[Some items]
>>

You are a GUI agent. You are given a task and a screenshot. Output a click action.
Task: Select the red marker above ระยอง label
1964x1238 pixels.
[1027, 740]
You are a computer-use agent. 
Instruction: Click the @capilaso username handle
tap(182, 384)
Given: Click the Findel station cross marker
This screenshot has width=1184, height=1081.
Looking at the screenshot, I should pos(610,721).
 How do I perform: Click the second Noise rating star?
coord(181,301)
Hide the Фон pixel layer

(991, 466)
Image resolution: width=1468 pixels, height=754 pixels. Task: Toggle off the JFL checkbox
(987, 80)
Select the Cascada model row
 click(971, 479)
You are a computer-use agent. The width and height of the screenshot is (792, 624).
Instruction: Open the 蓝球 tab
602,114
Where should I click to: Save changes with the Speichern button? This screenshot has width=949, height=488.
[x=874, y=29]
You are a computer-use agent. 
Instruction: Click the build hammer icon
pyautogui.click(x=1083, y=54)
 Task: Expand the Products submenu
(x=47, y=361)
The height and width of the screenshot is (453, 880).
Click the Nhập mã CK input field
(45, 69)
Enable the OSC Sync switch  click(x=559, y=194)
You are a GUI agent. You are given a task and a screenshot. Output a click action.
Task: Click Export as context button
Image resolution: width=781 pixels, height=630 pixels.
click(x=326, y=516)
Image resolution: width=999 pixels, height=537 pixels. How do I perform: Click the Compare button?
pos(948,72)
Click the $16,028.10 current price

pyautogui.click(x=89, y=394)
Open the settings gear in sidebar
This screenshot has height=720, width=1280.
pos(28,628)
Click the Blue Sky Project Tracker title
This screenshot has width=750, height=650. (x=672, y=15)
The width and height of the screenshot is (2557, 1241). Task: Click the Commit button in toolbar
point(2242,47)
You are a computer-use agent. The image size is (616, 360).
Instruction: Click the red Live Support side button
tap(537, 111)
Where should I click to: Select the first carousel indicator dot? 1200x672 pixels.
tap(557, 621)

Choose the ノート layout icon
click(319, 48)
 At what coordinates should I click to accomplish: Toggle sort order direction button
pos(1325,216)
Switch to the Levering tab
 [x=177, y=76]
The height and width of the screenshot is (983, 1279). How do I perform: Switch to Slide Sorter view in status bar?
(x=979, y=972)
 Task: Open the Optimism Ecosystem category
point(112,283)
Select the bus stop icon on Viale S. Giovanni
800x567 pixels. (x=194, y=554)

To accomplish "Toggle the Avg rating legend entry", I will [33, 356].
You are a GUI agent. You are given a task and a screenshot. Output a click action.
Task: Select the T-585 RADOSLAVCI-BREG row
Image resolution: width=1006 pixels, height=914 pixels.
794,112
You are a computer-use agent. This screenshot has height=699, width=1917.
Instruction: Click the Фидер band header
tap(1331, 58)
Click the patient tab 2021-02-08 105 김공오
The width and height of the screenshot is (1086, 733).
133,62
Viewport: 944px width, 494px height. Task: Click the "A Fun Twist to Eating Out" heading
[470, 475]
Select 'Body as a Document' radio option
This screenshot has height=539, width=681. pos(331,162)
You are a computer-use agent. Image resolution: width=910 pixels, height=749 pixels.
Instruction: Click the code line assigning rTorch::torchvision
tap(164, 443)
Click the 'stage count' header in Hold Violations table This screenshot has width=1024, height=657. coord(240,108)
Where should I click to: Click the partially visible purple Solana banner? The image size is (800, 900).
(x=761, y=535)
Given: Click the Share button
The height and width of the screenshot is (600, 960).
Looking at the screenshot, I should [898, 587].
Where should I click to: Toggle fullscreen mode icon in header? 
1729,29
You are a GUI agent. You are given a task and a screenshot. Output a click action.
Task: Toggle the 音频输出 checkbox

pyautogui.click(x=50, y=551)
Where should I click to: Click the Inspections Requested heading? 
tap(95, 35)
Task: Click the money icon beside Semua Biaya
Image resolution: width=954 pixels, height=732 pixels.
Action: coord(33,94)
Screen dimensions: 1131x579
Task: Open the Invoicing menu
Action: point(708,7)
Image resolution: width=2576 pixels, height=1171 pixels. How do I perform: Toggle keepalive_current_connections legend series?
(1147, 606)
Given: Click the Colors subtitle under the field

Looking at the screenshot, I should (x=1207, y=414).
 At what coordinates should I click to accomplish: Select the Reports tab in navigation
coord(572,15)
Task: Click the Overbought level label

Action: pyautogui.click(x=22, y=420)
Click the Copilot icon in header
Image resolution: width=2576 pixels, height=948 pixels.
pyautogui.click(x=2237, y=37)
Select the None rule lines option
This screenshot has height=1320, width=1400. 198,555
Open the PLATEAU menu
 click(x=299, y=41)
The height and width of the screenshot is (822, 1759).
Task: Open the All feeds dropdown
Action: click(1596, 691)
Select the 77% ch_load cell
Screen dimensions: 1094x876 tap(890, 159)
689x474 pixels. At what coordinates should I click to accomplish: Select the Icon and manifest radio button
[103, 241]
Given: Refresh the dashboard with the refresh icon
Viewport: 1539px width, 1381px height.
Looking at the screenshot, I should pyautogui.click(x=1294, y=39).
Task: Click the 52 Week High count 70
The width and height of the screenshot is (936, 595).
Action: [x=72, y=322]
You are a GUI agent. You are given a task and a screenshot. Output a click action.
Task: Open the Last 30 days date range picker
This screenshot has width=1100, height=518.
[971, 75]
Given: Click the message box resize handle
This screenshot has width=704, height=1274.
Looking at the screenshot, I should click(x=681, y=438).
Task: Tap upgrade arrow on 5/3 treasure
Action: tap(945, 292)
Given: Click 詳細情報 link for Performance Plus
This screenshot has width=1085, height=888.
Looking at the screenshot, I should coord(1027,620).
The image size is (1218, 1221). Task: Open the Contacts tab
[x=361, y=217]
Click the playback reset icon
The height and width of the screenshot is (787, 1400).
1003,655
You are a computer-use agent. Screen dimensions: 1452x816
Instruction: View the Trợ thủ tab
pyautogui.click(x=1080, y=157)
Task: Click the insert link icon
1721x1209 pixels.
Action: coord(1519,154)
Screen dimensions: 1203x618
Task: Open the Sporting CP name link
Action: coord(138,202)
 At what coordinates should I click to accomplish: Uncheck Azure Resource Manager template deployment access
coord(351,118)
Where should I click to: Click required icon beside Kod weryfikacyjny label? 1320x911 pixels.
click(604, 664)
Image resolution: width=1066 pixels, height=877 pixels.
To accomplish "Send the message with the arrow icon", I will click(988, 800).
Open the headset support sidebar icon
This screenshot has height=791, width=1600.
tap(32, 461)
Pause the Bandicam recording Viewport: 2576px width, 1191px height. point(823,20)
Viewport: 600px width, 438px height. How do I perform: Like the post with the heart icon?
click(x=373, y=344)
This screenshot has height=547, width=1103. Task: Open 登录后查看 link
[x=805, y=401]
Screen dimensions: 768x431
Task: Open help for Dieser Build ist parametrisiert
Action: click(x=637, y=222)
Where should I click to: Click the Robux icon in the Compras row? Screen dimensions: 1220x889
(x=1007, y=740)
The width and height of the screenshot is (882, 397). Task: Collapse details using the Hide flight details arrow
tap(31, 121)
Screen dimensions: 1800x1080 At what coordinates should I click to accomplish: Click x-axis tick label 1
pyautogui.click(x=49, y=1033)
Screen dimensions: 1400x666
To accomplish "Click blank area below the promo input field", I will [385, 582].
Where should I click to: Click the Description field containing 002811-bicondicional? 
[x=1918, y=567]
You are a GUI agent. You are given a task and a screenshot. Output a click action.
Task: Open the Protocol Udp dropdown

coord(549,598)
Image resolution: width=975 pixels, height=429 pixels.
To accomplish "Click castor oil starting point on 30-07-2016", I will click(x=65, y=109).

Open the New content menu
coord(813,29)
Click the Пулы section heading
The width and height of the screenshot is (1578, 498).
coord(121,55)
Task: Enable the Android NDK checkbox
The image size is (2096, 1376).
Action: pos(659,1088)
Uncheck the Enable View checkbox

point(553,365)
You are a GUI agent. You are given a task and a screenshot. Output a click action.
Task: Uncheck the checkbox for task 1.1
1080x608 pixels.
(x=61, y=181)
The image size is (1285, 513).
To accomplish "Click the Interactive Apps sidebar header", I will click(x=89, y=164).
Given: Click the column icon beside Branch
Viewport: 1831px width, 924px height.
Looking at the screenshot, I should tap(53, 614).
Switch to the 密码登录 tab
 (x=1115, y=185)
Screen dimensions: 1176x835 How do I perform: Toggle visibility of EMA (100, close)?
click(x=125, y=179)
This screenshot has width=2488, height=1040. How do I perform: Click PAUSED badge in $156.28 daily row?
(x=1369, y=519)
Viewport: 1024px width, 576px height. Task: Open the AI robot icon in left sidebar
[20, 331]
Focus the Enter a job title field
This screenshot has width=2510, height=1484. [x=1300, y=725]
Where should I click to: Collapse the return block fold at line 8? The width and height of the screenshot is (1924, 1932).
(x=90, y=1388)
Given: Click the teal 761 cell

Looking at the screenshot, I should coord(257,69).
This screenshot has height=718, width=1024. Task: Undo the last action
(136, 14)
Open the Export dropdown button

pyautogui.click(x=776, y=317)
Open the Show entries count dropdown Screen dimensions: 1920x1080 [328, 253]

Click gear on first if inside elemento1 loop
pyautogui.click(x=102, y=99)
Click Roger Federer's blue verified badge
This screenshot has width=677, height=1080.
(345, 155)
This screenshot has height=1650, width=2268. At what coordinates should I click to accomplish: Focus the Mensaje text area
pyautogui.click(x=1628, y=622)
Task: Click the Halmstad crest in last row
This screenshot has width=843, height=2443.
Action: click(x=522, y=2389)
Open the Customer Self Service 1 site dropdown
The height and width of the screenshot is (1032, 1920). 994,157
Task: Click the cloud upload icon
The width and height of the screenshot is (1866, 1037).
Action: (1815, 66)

<<

Required work:
Could you return the lines between the one holding "Enable the OSC" and the one holding "This screenshot has width=750, height=650.", inclusive, reproduced verbatim?

Exercise answer:
Enable the OSC Sync switch  click(x=559, y=194)
You are a GUI agent. You are given a task and a screenshot. Output a click action.
Task: Click Export as context button
Image resolution: width=781 pixels, height=630 pixels.
click(x=326, y=516)
Image resolution: width=999 pixels, height=537 pixels. How do I perform: Click the Compare button?
pos(948,72)
Click the $16,028.10 current price

pyautogui.click(x=89, y=394)
Open the settings gear in sidebar
This screenshot has height=720, width=1280.
pos(28,628)
Click the Blue Sky Project Tracker title
This screenshot has width=750, height=650. (x=672, y=15)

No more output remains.